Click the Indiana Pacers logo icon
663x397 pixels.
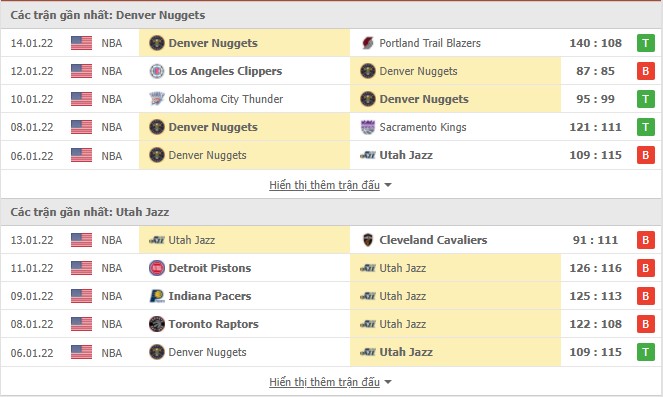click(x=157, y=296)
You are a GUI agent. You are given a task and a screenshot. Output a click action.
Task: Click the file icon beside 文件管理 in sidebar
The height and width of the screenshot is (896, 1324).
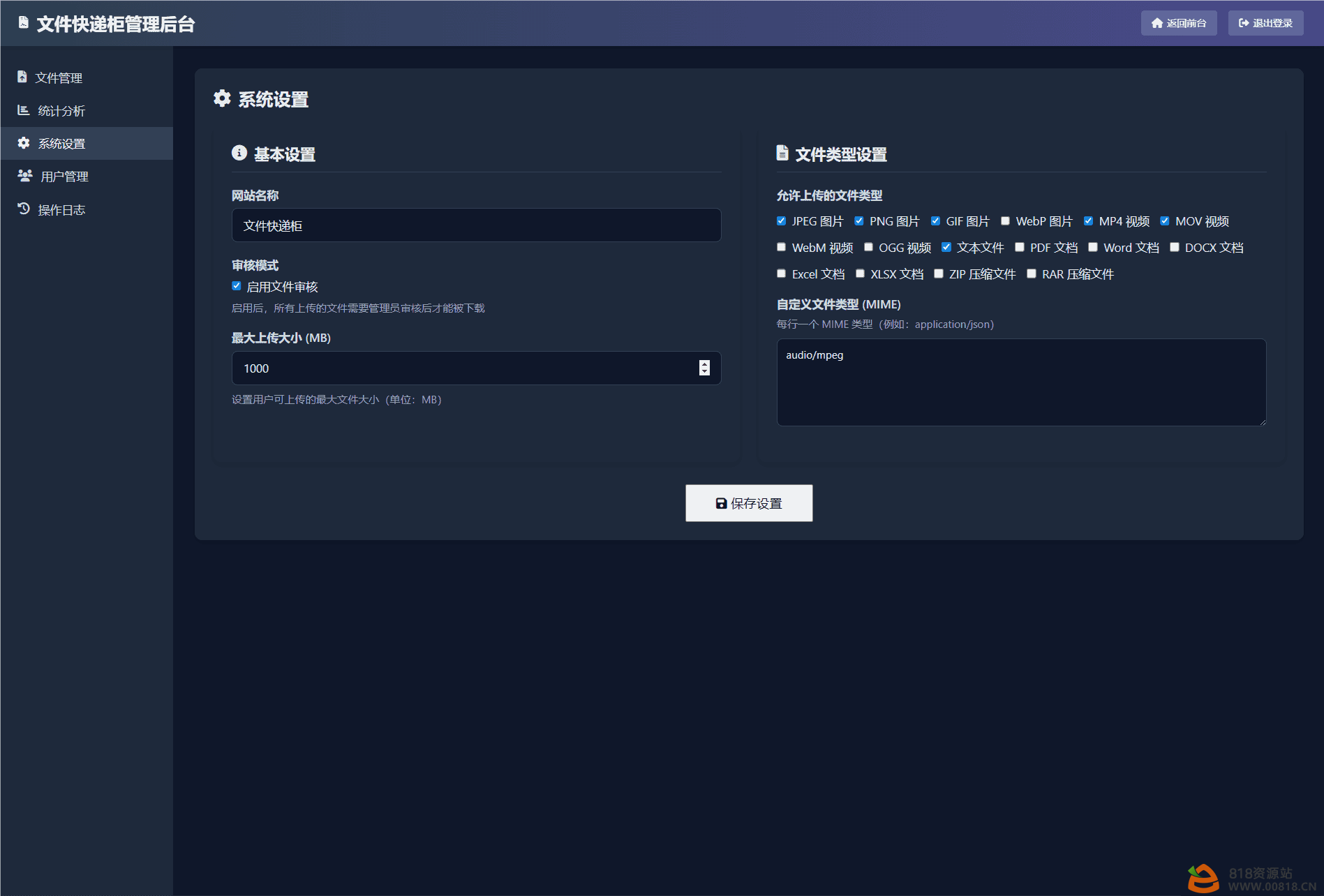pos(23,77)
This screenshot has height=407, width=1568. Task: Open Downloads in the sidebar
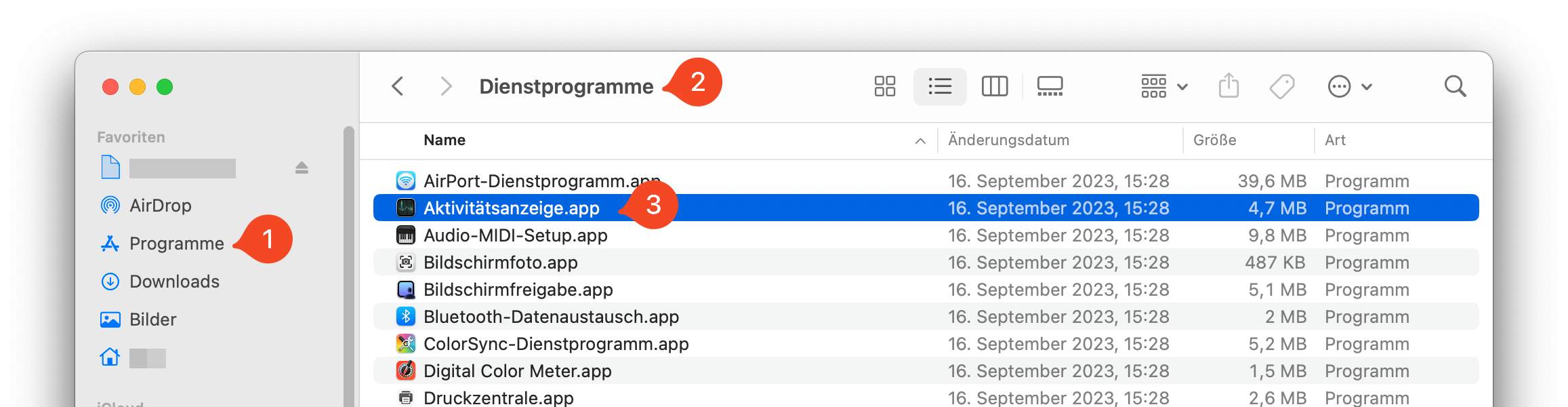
---
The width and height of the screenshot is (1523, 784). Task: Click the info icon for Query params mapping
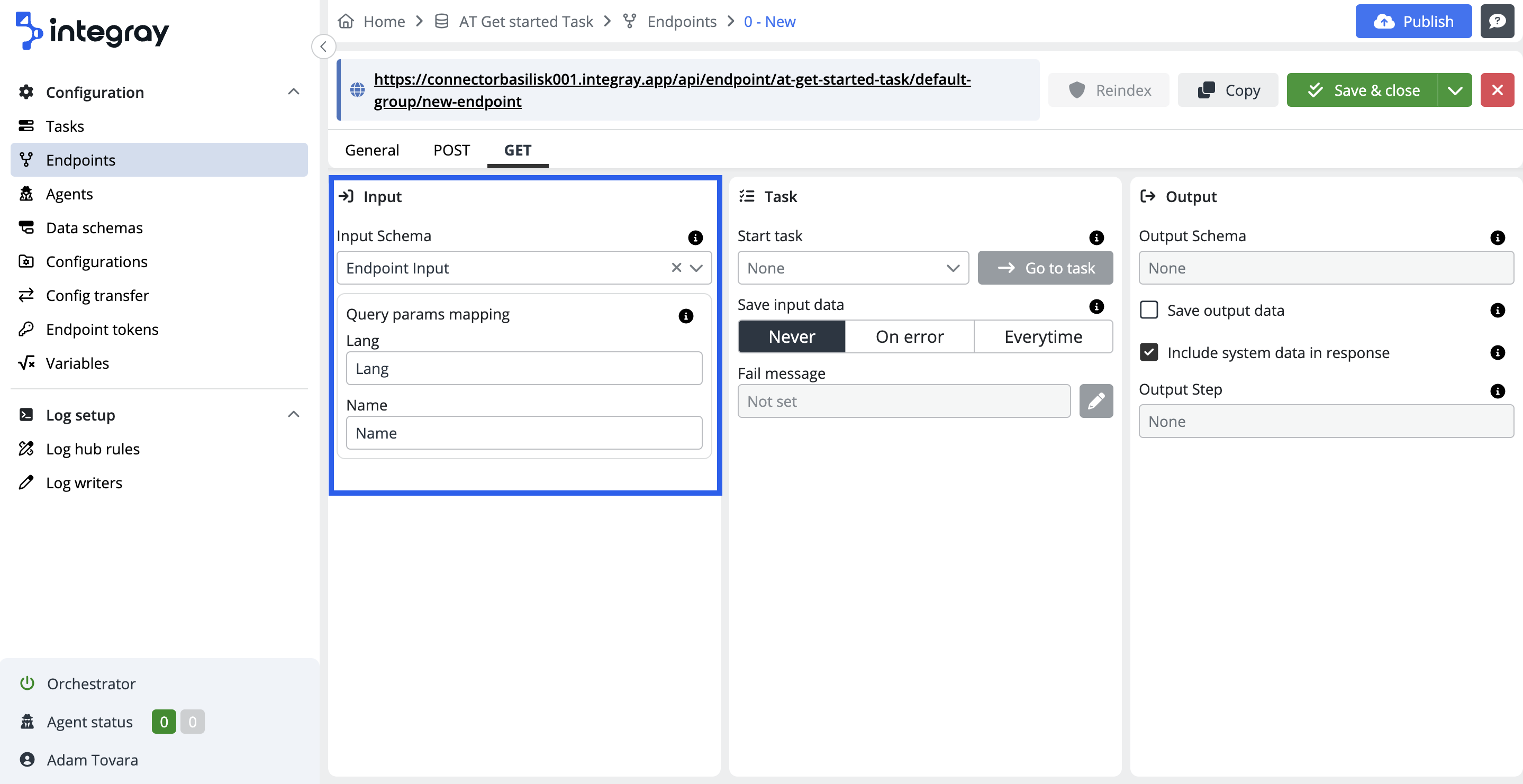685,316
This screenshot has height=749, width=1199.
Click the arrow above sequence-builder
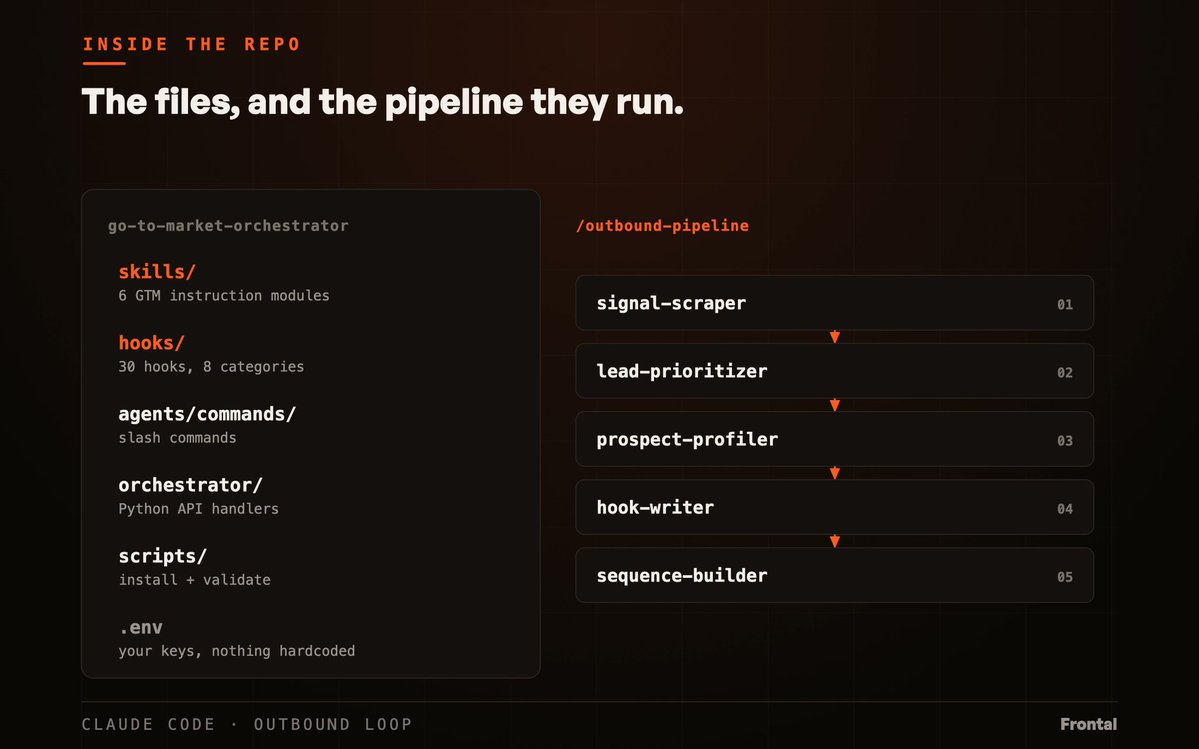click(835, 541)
* * *
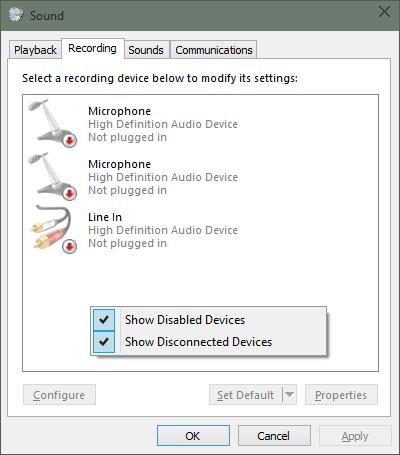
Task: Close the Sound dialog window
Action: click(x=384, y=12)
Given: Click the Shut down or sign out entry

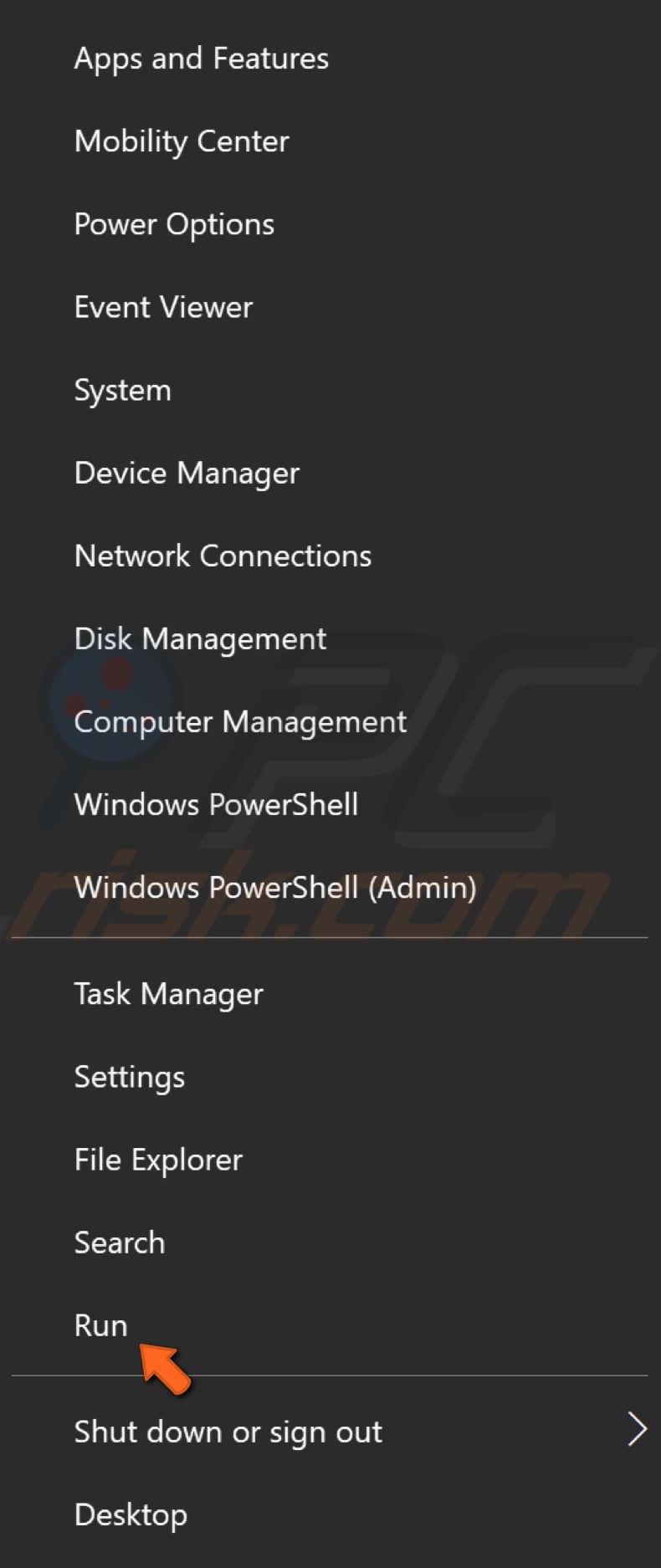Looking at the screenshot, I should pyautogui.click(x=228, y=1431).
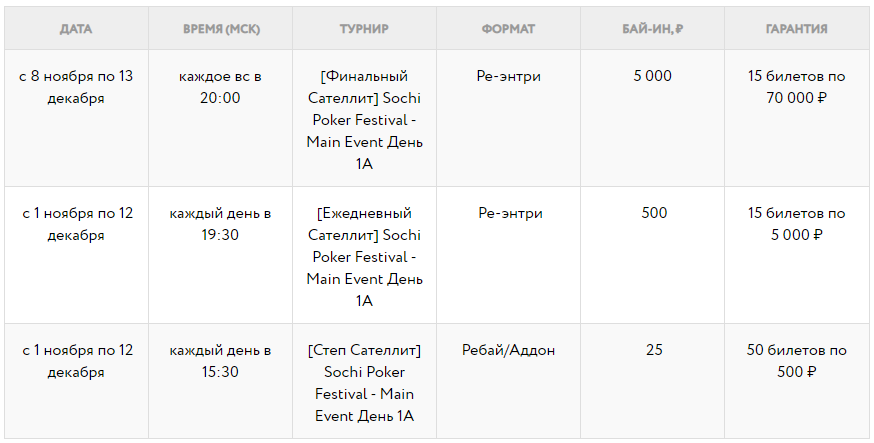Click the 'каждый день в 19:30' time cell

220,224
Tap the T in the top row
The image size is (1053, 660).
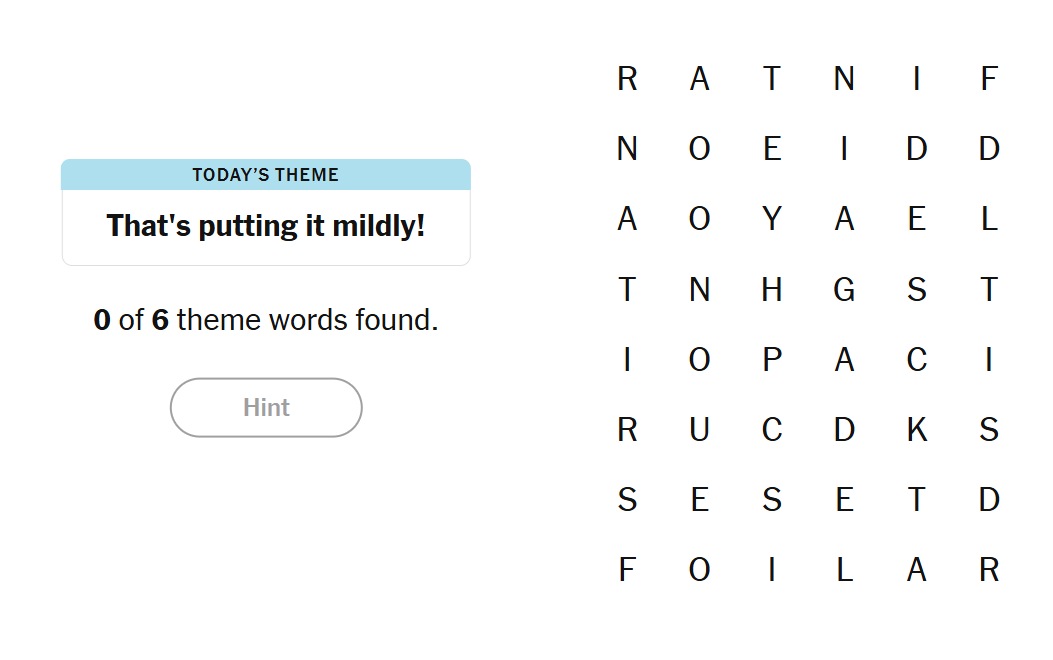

-- GIVEN REQUEST --
Please return the lines of the material starting at the one containing "Click the Indiana Pacers logo icon" and ending at the one containing "This screenshot has height=407, width=1568.", unchanged, leaving out the pictures.

-- RESULT FOR THIS TASK --
Click the Indiana Pacers logo icon
663x397 pixels.
click(x=157, y=296)
You are a GUI agent. You are given a task and a screenshot. Output a click action.
Task: Click the file icon beside 文件管理 in sidebar
The height and width of the screenshot is (896, 1324).
pos(23,77)
This screenshot has height=407, width=1568. Task: Open Downloads in the sidebar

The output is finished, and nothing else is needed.